Go line by line through the entries below and count those containing the string "This"; give only the count.
Top of Listed records
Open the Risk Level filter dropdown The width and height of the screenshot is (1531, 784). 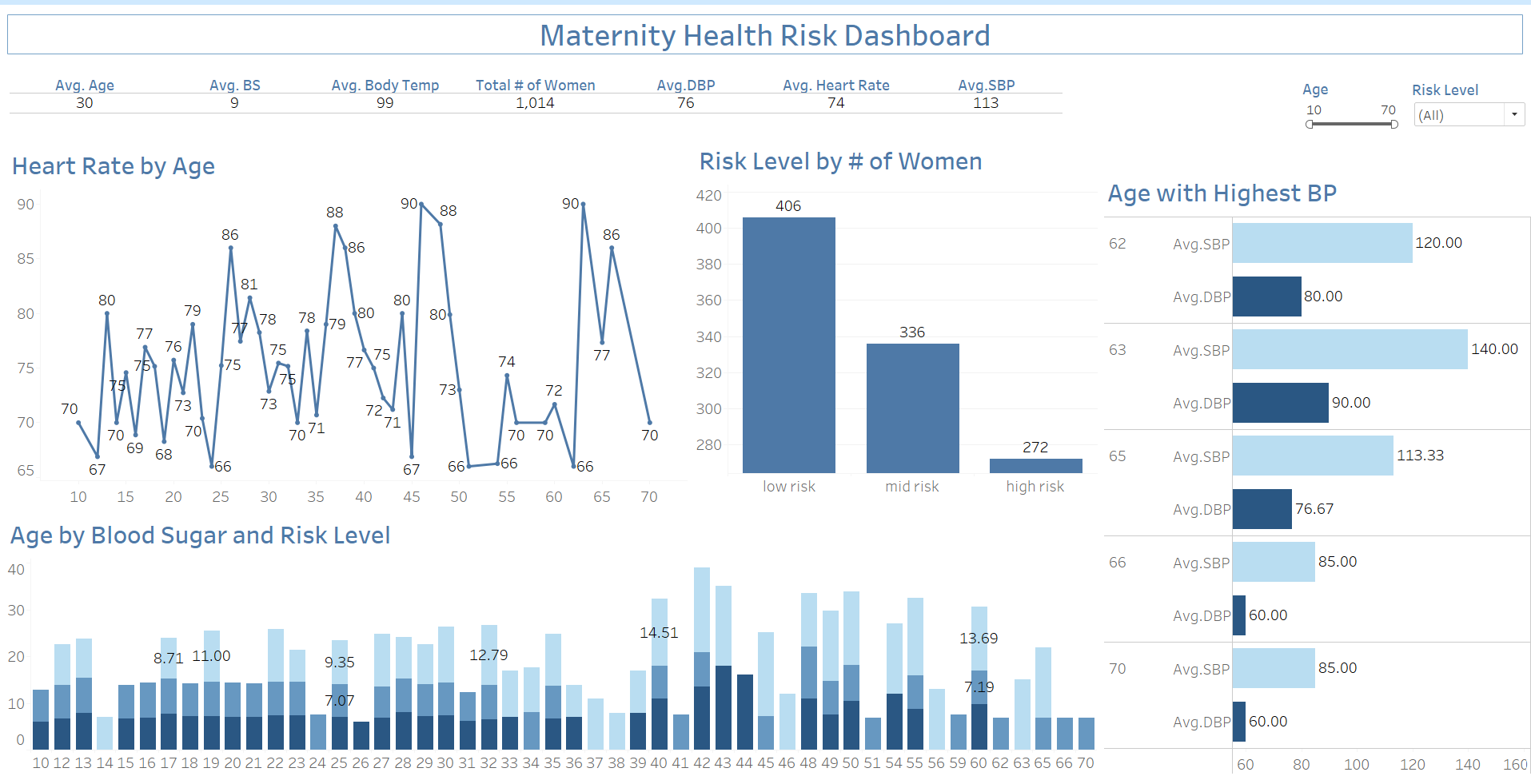coord(1513,115)
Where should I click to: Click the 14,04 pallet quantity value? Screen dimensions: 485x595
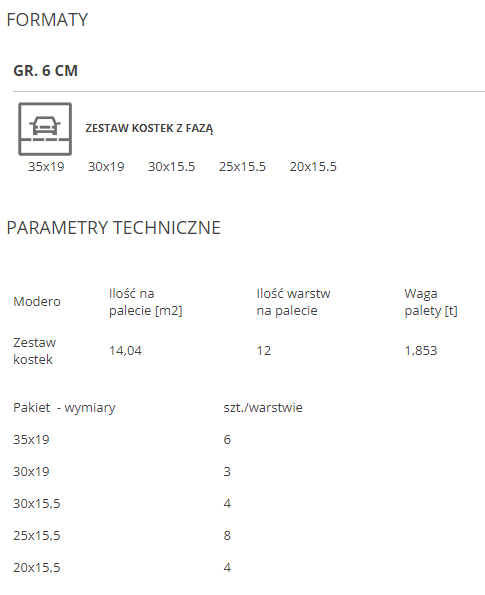point(125,351)
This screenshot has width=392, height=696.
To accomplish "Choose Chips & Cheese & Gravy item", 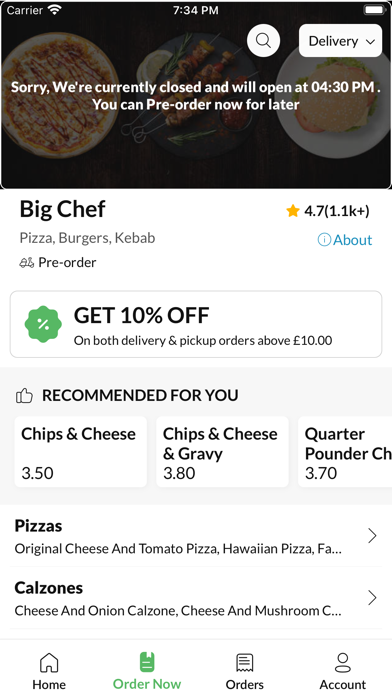I will [222, 452].
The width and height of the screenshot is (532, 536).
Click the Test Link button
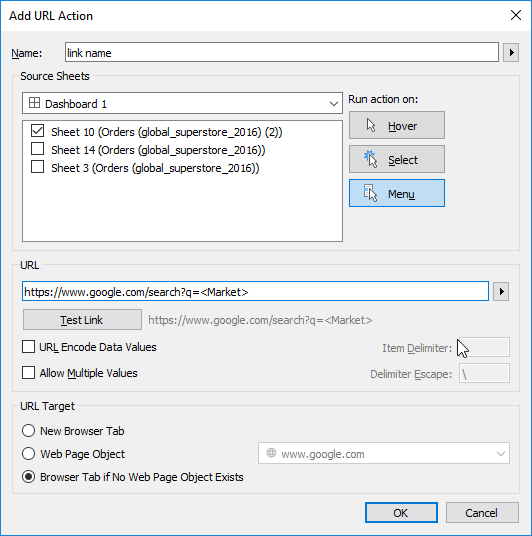tap(82, 320)
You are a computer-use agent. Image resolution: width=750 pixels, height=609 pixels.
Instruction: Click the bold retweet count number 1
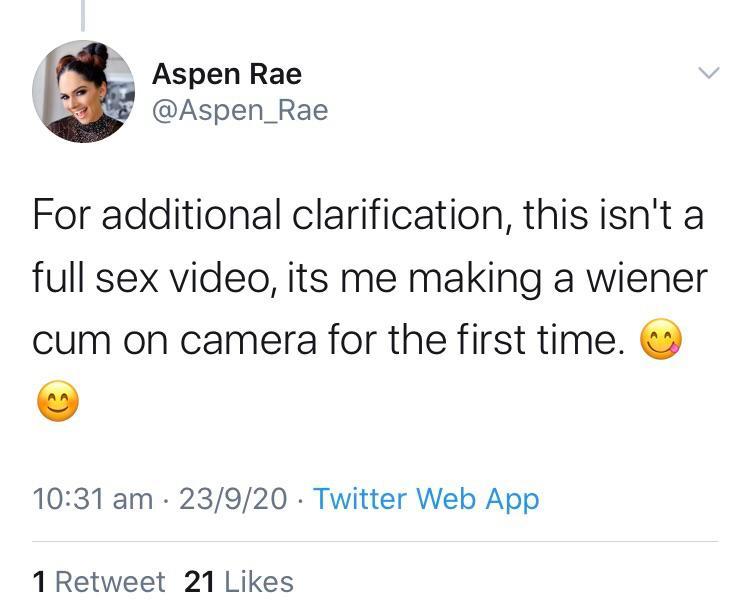[x=39, y=581]
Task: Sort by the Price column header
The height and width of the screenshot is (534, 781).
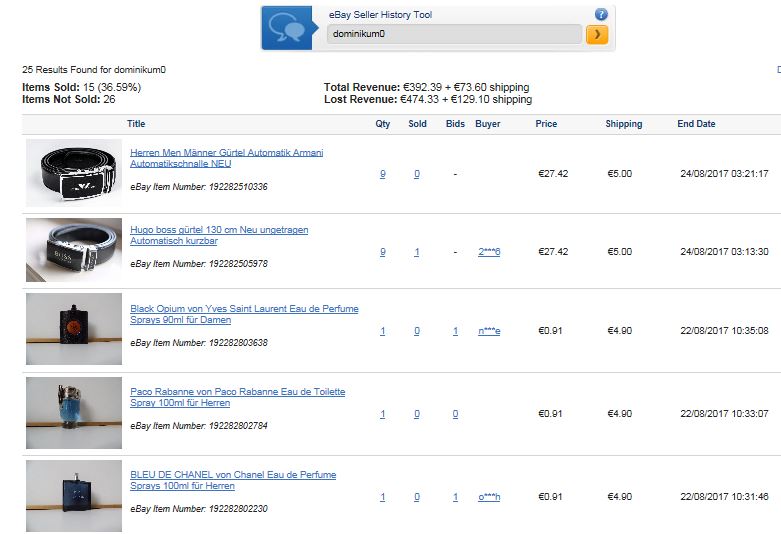Action: [x=546, y=124]
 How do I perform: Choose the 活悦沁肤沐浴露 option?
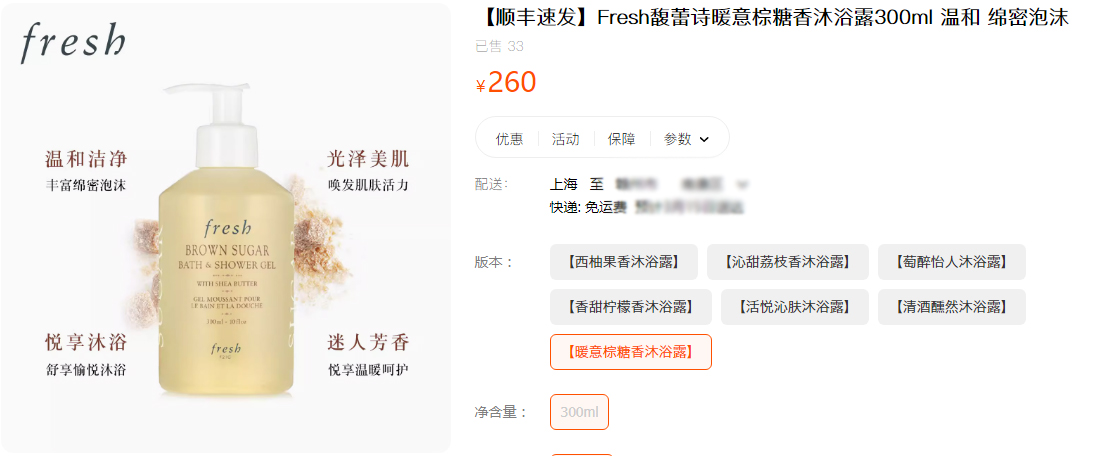795,307

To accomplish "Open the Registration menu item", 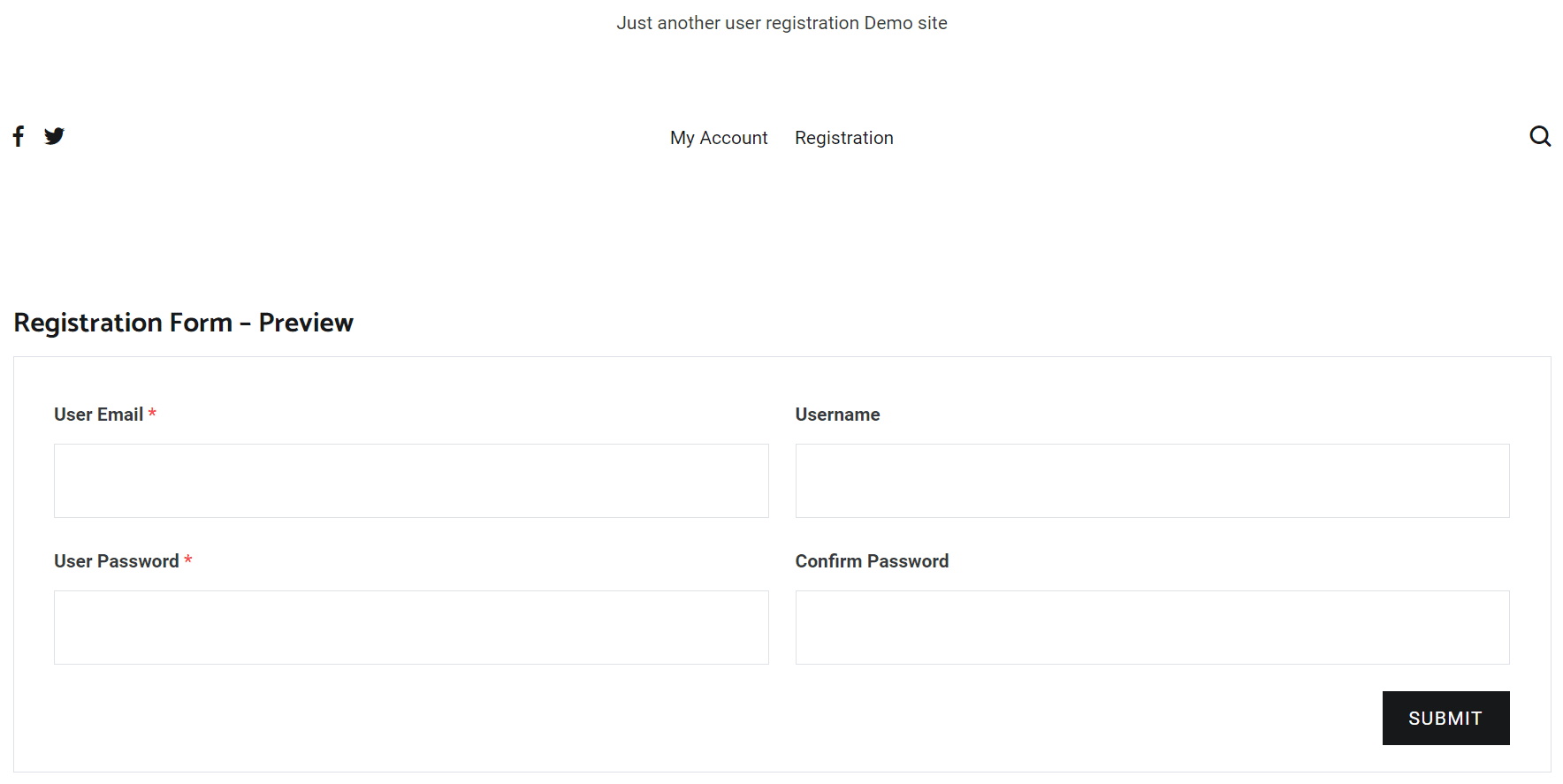I will (x=844, y=138).
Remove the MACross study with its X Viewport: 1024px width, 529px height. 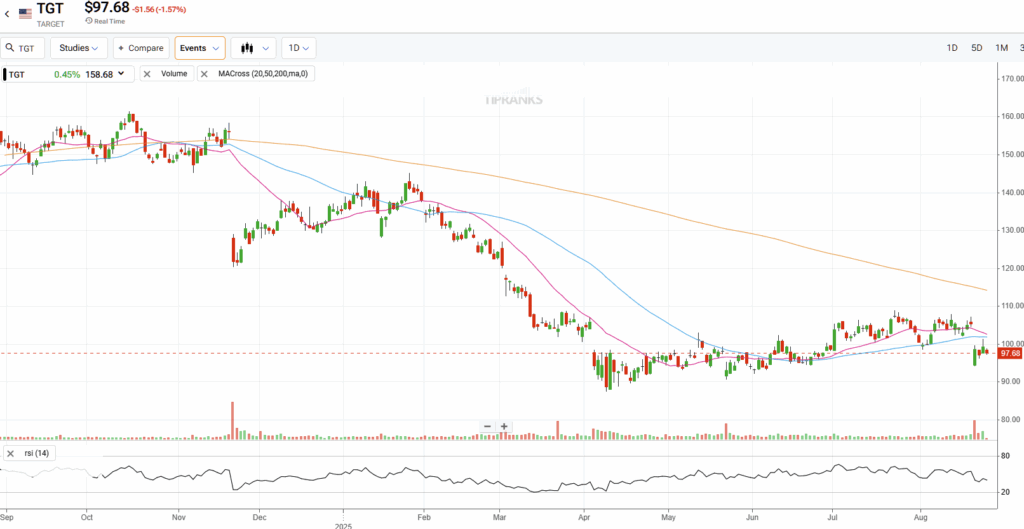click(x=204, y=74)
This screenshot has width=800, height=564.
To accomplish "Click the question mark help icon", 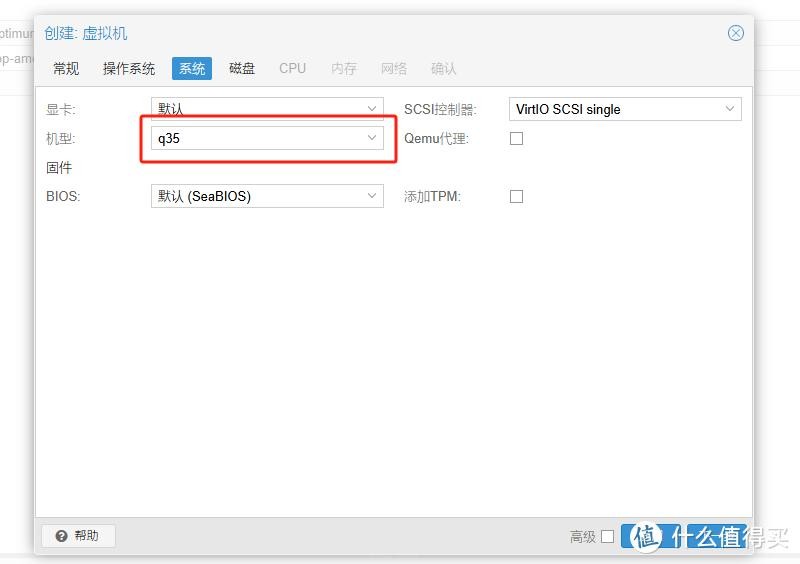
Bottom of Listed records
== Task answer ==
2